Meskipun hak mendahulu untuk tagihan pajak melebihi segala hak mendahulu lainnya, namun demikian hak mendahulu tersebut tidak berlaku terhadap biaya – biaya berikut. Pertama, biaya perkara yang semata-mata disebabkan suatu penghukuman untuk melelang suatu barang bergerak dan atau barang tidak bergerak. Kedua, biaya yang telah dikeluarkan untuk menyelamatkan barang dimaksud. Ketiga, biaya perkara yang semata-mata disebabkan pelelangan dan penyelesaian suatu warisan.
Pencegahan
Tahap selanjutnya dari Upaya penagihan pajak setelah penyitaan adalah pencegahan. UU 19/1997 jo UU 19/2000 mendefinisikan pencegahan sebagai larangan yang bersifat sementara terhadap Penanggung Pajak tertentu untuk keluar dari wilayah Negara Republik Indonesia berdasarkan alasan tertentu. Pencegahan hanya dapat dilakukan terhadap Penanggung Pajak yang mempunyai jumlah utang pajak minimal sebesar Rp.100.000.000,00 (seratus juta rupiah) dan diragukan itikad baiknya dalam melunasi utang pajaknya.
Jangka waktu pencegahan paling lama adalah selama 6 bulan dan dapat diperpanjang lagi selama 6 bulan berikutnya. Selain itu, Pencegahan juga dapat dilaksanakan terhadap beberapa orang sebagai Penanggung Pajak Wajib Pajak badan atau ahli waris.

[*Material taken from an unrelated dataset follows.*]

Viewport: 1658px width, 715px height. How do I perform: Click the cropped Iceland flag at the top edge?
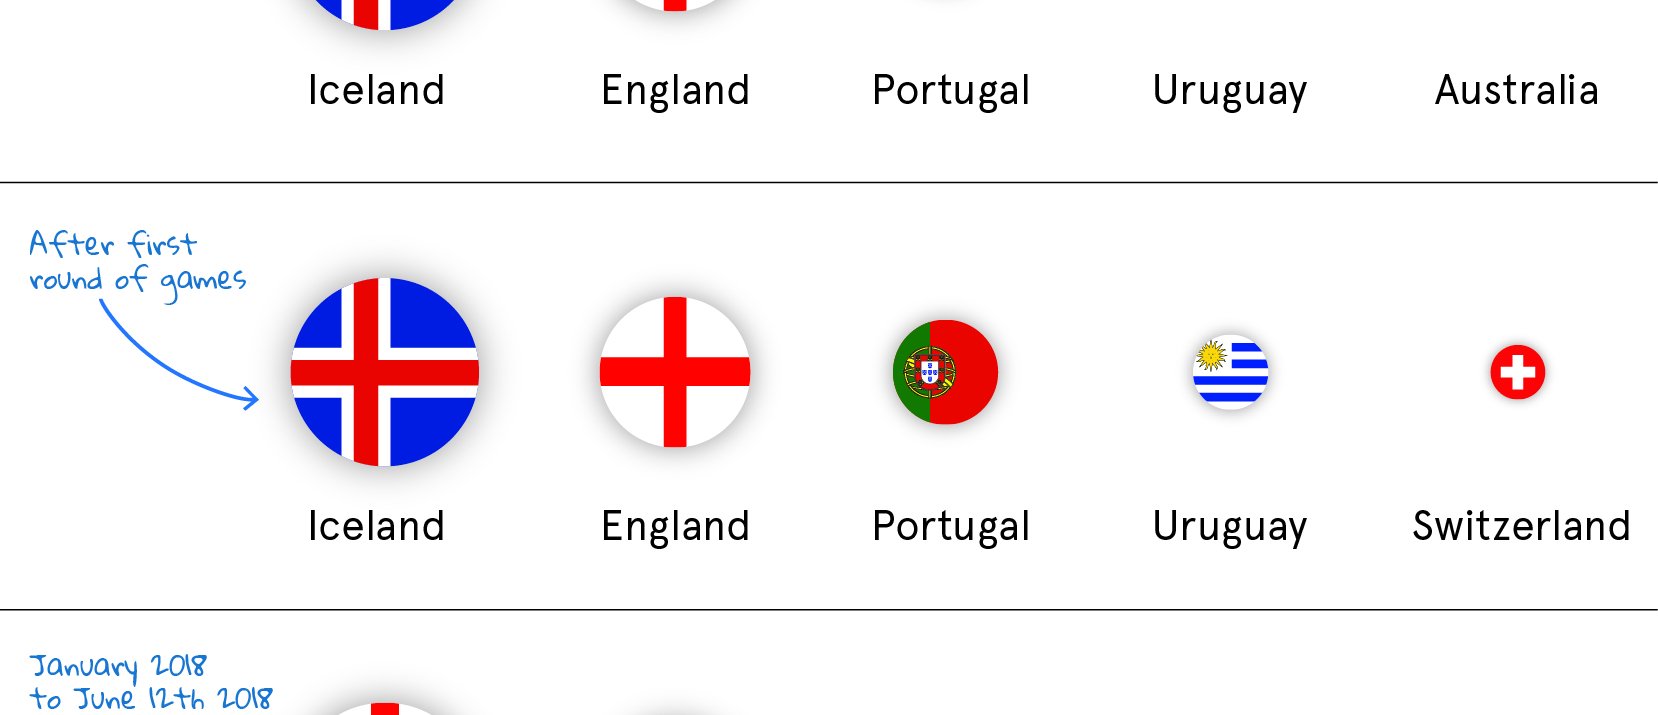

Pencegahan terhadap Penanggung Pajak tidak mengakibatkan di hapusnya utang pajak dan terhentinya pelaksanaan penagihan pajak. Hal ini sebagaimana dijelaksan oleh ketentuan perpajakan yang mengatur bahwa utang pajak hapus apabila sudah dibayar lunas atau karena kedaluwarsa. Oleh sebab itu, meskipun terhadap Penanggung Pajak telah dilakukan pencegahan, tindakan penagihan pajak tidak terhenti dan tetap dapat dilaksanakan.
Penyanderaan
Penyanderaan adalah pengekangan sementara waktu kebebasan Penanggung Pajak dengan menempatkannya di tempat tertentu. Penyanderaan hanya dapat dilakukan terhadap Penanggung Pajak yang mempunyai utang pajak sekurang-kurangnya sebesar Rp. 100.000.000,00 (seratus juta rupiah) dan diragukan itikad baiknya dalam melunasi utang pajak.
Masa penyanderaan paling lama adalah selama 6 bulan dan dapat diperpanjang lagi untuk selama – lamanya 6 bulan berikutnya. Namun demikian, Penyanderaan tidak boleh dilaksanakan dalam hal Penanggung Pajak sedang beribadah, atau sedang mengikuti sidang resmi, atau sedang mengikuti Pemilihan Umum.
Demikian Gambaran umum proses penagihan pajak dengan Surat Paksa, dalam artikel selanjutnya kita akan membahas detil proses penagihan pajak.